Week #2 #

Week 2 - Choosing the Tech Stack, Designing the Architecture #

Tech Stack Selection #

Tech Stack:

Backend: Docker, Python, FastAPI, Uvicorn
Frontend: React, Vite, TypeScript
Database: MongoDB
ML: Python, PyTorch, probably MLFlow/AirFlow
HuggingFace libraries: Diffusers, Transformers
Yandex Cloud: YandexGPT Pro, Yandex Translator

Architecture Design #

Component Breakdown:
- Frontend:
  Main purpose of this section is software to client communication. This is accomplished by getting the image from user, prompt for background, and other parameters such as style (e.g. “Minimalistic”) and number of images to generate.
  Interactions: The frontend section sends to the backend requests to authenticate, generate prompts, generate an image, etc. On the other side, it receives authentication, background prompts, generated images, etc.
- Backend:
  This section serves as a link between the remaining parts of the software, as well as finalizing the image generation process.
  Interactions:
  - Frontend: exchanging user-defined information
  - Database: confirming the identity of the user and getting the assosiated data
  - ML: sending the user-defined data to the ML section to receive the generated image with background.
- Machine Learning services:
  The objective of this section is to apply background to the image considering some other parameters that may be either user-defined or derived from the context.
  Interactions: The incoming data is sent from the Backend module to the ML, and after the completion it is sent back.
- Database:
  Database section serves as a way to keep track of different users and their requests. Main purpose is to track accounts with prompts and images history.
  Interactions: Database module answers requests from the backend.
Data Management: The data of user interactions will be stored in a MongoDB database, as it provides needed functionality and the team members are familiar with its features.
User Interface (UI) Design: As intuitive design is one of the major criterias of our project’s success, we want it to be easily understandable, while being customizable to utilize the potential of the AI tools. Using Figma, we created a number of possible web pages for the project that can be seen here
Integration and APIs: Our application ensures efficient communication between the frontend and backend via REST APIs. This architecture facilitates seamless interaction and data exchange, enabling smooth operation of the application.
For machine learning tasks, most models are executed locally to optimize performance and latency. However, we leverage external services for specific functionalities. YandexGPT Pro and Yandex Translator are integrated using Yandex’s provided APIs. YandexGPT Pro generates prompts, while Yandex Translator translates these prompts from English to Russian, enhancing our application’s ability to handle multilingual tasks effectively.
Scalability and Performance: Using pretrained models from open sources allows us to reach fast image generation times with good quality. As for scalability, the use of Docker allows us to scale parts of the system based on the demand.
Security and Privacy: Among the current security measures we have authentication for protecting user data and separate Docker installations for protecting the software itself. Regarding to user privacy, we intend to store prompts user used, images they uploaded and generated images they got.
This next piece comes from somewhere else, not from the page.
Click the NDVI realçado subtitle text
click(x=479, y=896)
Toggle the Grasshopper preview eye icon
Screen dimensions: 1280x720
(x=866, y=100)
We think that it is minimal data we need to store to provide essential user experience.
Error Handling and Resilience:
To ensure a reliable and resilient application we are goind to make:

Logging: We log errors and general events to facilitate manual debugging.
Monitoring: Continuous monitoring detects and alerts on anomalies in real-time.
Graceful Recovery: Implementing retry mechanisms and user-friendly error messages.
Testing: Conduct comprehensive testing, including unit tests, integration tests, and end-to-end tests to maintain code quality and prevent errors from reaching production.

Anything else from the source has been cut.